Are Cuba’s Economic Reforms For Real?

Are Cuba's Economic Reforms For Real?
Cuba has started making concessions to capitalism, but not out of necessity.
Rob Montz | December 9, 2014

Over the summer, the proletariat paradise dispatched a fleet of
state-trained doctors to West Africa to care for Ebola patients as part
of its long-standing "global medical diplomacy" division. Regime
officials framed the work as a natural extension of the selflessness
animating the country's socialism. Fidel Castro himself called it "the
greatest example of solidarity a human being can offer." And that spin
was dutifully lapped up by the American media.

But, as is so often the case in Cuba, there's corrupt autocracy lurking
under all that romantic sloganeering. The country's medical missionaries
aren't working voluntarily—they have their passports confiscated and are
kept under constant surveillance. Havana gets paid directly by foreign
governments for their services and, instead of fairly compensating
doctors, simply pockets most of the money to the tune of about $8
billion every year.

So Cuba successfully sold a cash grab as medical heroism. Nice.

Despite the undeniable failures and fascist abuses of Castro's
revolution, Cuba still retains a sacred space in the imagination of the
fashionable Left. Indeed, The Nation recently announced it had secured a
special travel license from the Treasury Department to host a week-long
"cultural exchange" cruise to Cuba early next year.

But what's most interesting about the country these days is that it has
actually started making concessions to capitalism that would have been
denounced and suppressed as anti-revolutionary not too long ago.

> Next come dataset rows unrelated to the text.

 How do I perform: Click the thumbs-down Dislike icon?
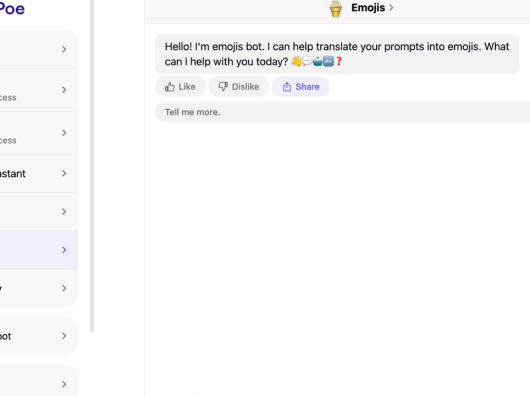[223, 87]
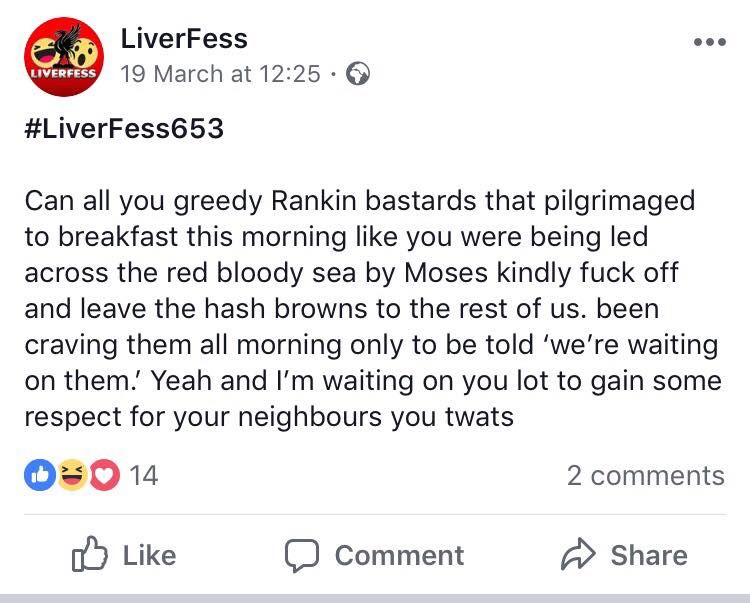750x603 pixels.
Task: Click the Liver bird logo in avatar
Action: 67,45
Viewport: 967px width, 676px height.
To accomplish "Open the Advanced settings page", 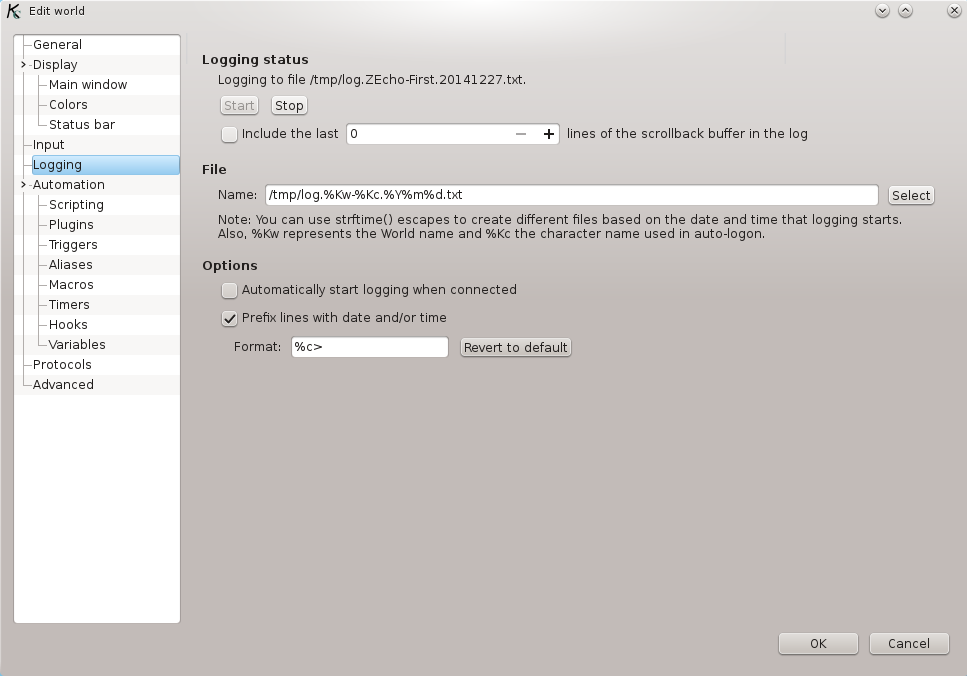I will tap(63, 384).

These are not concessions of choice; they're forced by extenuating
circumstances. After the implosion of the Soviet Union, Venezuela
stepped in as Cuba's chief enabler, supplying the island with up to
100,000 barrels of heavily-subsidized oil every day—a haul that
constitutes fully 15 percent of Cuba's GDP. But the political and
economic turmoil now wrecking Venezuela has put this patronage in
jeopardy. Reporter Ann Louise Bardach—author of Without Fidel: A Death
Foretold in Miami, Havana, and Washington—told me the spigot could get
shut off entirely as early as next year.

Cuba's other major source of income is tourism. From an international
commerce perspective, the country is basically a decaying museum that
has successfully diversified into the underage prostitution space.
However, its tourist operations don't generate enough money to ward off
economic disaster.

A few years ago, President Raul Castro (who took over for his older
brother in 2008) announced a "311 point" plan for liberalizing the rules
governing private business. The average Cuban can now buy and sell a
cell phone, car, or house. And there is a limited entrepreneurial class,
mostly in the form of independent cab drivers, hairdressers, and
restaurateurs, according to my friend and Guardian contributor Michael
Paarlberg, who's done extensive reporting in the country.

But economic liberalization hasn't been coupled with social reform. The
Cuban government still jails dissidents and journalists. It still bans
non-state newspapers and TV stations. Eleven million people are still
forced to live in the spiritually-deadening atmosphere created by
constant state surveillance, a struggle beautifully exhibited in
filmmaker Nick Brennan's soon-to-be-released documentary chronicling
Cuba's most popular hard rock band.

This year, 25,000 Cubans illegally fled for America. That's a 20-year
high. Many made the 90-mile voyage by sea in homemade vessels powered by
car engines. It's unclear how many more tried and failed. Would it spoil
the fun of the The Nation's "cultural exchange" cruise for attendees to
know they're traversing waters dotted with floating corpses, the last
evidence of desperate attempts at a better life?

It's great to see the Cuban economy getting less insane. But
those bodies are sufficient evidence to prove Raul's reforms aren't enough.